O projeto possui parceria com a loja Quitutices, que vende produtos sem lactose e sem glúten, atendendo boa parte dos jovens e seus familiares que possuem restrições alimentares. Os viventes têm a responsabilidade de fazer o controle de balanços, ver o quanto venderam, o quanto lucraram e se tiveram prejuízos. Nas segundas-feiras, entram em contato com a Quitutices e informam o que precisam encomendar. Nas quartas, vendem os produtos na kombinha na 514 sul, das 16h20 às 18h20. 

A Quitu na Kombinha é um sucesso entre os viventes profissionais e seus clientes. O vivente Bruno Carvalho Medeiros tem 16 anos e trabalha voluntariamente como gerente de vendas da kombinha. Ele conta que esta é uma das tarefas que mais sente prazer em realizar.

Viventes na Quitu na Kombinha | Fonte: divulgação/ Instagram:@vivencias.brasilia


Os psicólogos que trabalham no projeto e acompanham os jovens fazem registros de cada atividade diariamente para controle. Os registros vão sendo estruturados em forma de gráficos e portfólios. Ao fim de cada semestre, são apresentados aos pais dos viventes, o que torna possível observar visualmente como tem sido o desenvolvimento dos grupos. Este também é um método para os psicólogos poderem analisar o que está bom e o que pode melhorar no projeto.

O Vivências é um local de conquistas e recompensas para quem vivencia essa experiência, tanto para os jovens neurodiversos, quanto para os próprios psicólogos. Bruno conta que “esse projeto foi um presente de Deus na minha vida e é um dos lugares onde me sinto mais feliz”.
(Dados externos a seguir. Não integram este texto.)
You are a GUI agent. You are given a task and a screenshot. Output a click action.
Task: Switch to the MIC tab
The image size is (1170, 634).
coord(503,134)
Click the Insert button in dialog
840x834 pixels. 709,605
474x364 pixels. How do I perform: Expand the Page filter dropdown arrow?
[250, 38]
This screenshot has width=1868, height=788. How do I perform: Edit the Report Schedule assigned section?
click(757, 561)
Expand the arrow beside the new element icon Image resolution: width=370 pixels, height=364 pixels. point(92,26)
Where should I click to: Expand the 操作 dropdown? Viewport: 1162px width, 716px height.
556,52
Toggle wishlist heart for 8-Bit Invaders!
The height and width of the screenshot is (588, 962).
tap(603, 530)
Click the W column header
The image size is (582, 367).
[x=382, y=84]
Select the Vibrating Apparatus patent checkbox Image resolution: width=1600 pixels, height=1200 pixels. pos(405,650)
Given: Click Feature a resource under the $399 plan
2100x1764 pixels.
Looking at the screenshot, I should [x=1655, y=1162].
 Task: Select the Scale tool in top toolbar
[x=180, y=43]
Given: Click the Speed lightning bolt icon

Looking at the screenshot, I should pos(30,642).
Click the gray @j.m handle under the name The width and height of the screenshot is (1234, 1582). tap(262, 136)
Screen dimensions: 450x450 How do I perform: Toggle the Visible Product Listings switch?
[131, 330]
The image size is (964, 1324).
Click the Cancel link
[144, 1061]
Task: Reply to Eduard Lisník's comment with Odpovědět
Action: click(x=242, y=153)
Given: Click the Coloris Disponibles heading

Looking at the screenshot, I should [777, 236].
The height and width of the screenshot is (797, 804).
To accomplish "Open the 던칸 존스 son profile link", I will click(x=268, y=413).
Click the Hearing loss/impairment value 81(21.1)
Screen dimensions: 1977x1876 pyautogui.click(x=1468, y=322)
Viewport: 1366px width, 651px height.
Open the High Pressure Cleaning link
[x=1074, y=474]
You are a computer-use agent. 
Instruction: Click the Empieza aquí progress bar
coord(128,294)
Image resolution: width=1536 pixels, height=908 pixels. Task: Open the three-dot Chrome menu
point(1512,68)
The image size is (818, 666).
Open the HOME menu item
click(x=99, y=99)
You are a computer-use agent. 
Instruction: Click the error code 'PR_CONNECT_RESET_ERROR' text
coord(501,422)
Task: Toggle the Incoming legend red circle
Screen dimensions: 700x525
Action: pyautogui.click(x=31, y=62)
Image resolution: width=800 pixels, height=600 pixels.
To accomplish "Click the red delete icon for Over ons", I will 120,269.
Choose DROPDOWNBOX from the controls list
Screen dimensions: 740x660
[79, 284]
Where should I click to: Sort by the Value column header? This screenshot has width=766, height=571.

Sheila percebe que, além de ensinar, ela aprende no Vivências, e que observar a evolução dos jovens é a sua maior recompensa. “É prazeroso demais ver cada avanço, tudo o que conseguem fazer sozinhos. A gente fica na torcida e vibra muito por todas as conquistas, então eu acredito que o maior ganho é esse, o prazer em ver o desenvolvimento gigante de cada um”, diz a estagiária.